今まで言われた事もない…ほとんど素顔を隠していたとはいえ。

可愛い顔なんて言われて喜ぶわけがない…僕は男なんだから。

これ以上付いて行きたくなくて、足を止めた。
彼も同時に足を止めて僕を見ていた。

もう一度「僕に何の用事?」と聞いた。
誤魔化さないでほしい、僕が聞いたのは僕の顔についてではない。

「お願いがあるんだけど、聞いてくれるよね」

「…なんで僕が」

「逆らえるの?目の事言ってあげようか、それとも学院に通えないほど全校生徒の前で君の瞳を見せ物にしようか」

「……っ」

その瞳は、冗談を言っているようには見えなかった。
僕が動く前に腕を掴まれて、引きずられるようにして歩かされた。

男に連れていかれた場所は、なにかの倉庫だった。
この場所は一度も行った事はないところで、僕に拒否権がないと言いたげに倉庫の中に押し込まれた。

勢いよく入って足が絡まり、床に滑り込んだ。

あちこち痛い、やっぱり彼は変わってなかったんだ。
そうそう人の気持ちは変わらないのか。

起き上がって、目の前を見ると顔を青ざめた。

知らない生徒が三人僕を見下ろしていた。

「コイツか?」

「そうそう、ラウルくん」

「へぇ、顔見えねぇな」

ゴーグルに手を伸ばそうとしてきて、必死に奪われないように手で押された。
早くここから出ないと、嫌な予感がする。

後ろを振り返ると、あの男がドアの前に居て僕を通さなかった。
腹を蹴られて床に転ぶと、両手を二人の生徒に押さえられた。

もう一人の生徒が僕のゴーグルを外した。
顎を掴まれて、顔を見られた。

コイツらにどう思われても構わない。
でも、そのゴーグルは僕にとって大切なものなんだ。
ゴーグルは投げ捨てられて、床に落ちた。

「やめろ!離せよ!」

「なんだこの目、気持ち悪っ」

「でもこれならいける」

「良かったな、喜んでもらえて」

「何をするつもりなんだ……」

「分からないのか?そういうのに疎そうだからな、お前」

さっきから何を言ってるのか分からない。

一人の生徒が僕の上着を脱がそうとしていて、抵抗する。
僕を連れてきた男は「またお小遣いに協力してよ、ラウル」と笑みを浮かべて倉庫から出ていった。
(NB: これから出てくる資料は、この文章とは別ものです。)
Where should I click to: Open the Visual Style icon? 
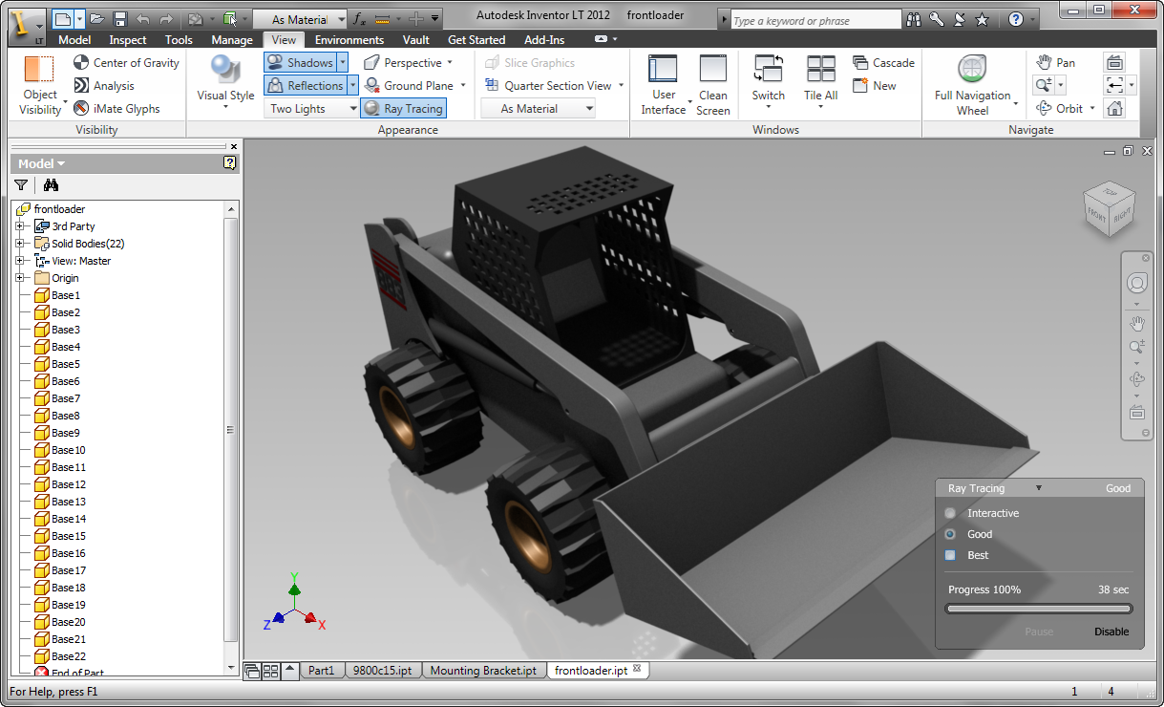coord(225,79)
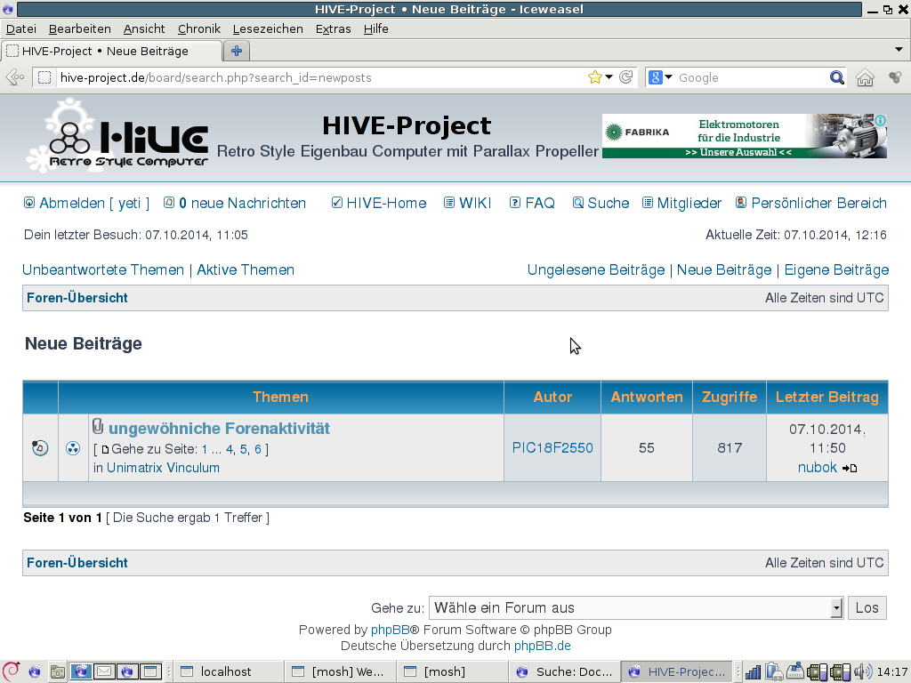Jump to last post via icon beside nubok

coord(850,468)
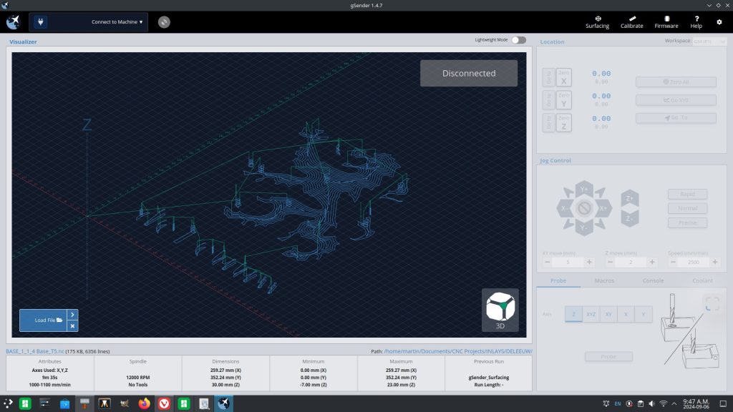Open the Surfacing tool
This screenshot has height=412, width=733.
pyautogui.click(x=597, y=21)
床にうつ伏せで押さえつけられて、上着とネクタイを取られた。

なんで、なんで僕が…悪い事なんて何もしてないのに…

違う、フォルテとユリウスの仲を拗らせたのは僕だ。
バチが当たったんだ、ごめんなさい…二人共…ごめんなさい。

「ラウル!そこにいるのか!?」

その声が聞こえて、目の前を見つめた。
あの男が出ていき、閉ざされていた扉が開いていた。

そこに立っている人は、僕のよく知る人だった。

安心して、全身の力が抜ける。

僕の周りにいる奴らは、シャツを掴んでいた手を離した。

第三者が来た事により、戸惑いが隠せていない。
それでも屈強な男が来たわけではないから、すぐに馬鹿にした顔になる。

駄目だ、来ちゃダメ…君には関係がないんだから。

「フォル……」

フォルテの名前を呼んで逃がそうとしたが、僕の意識はなくなった。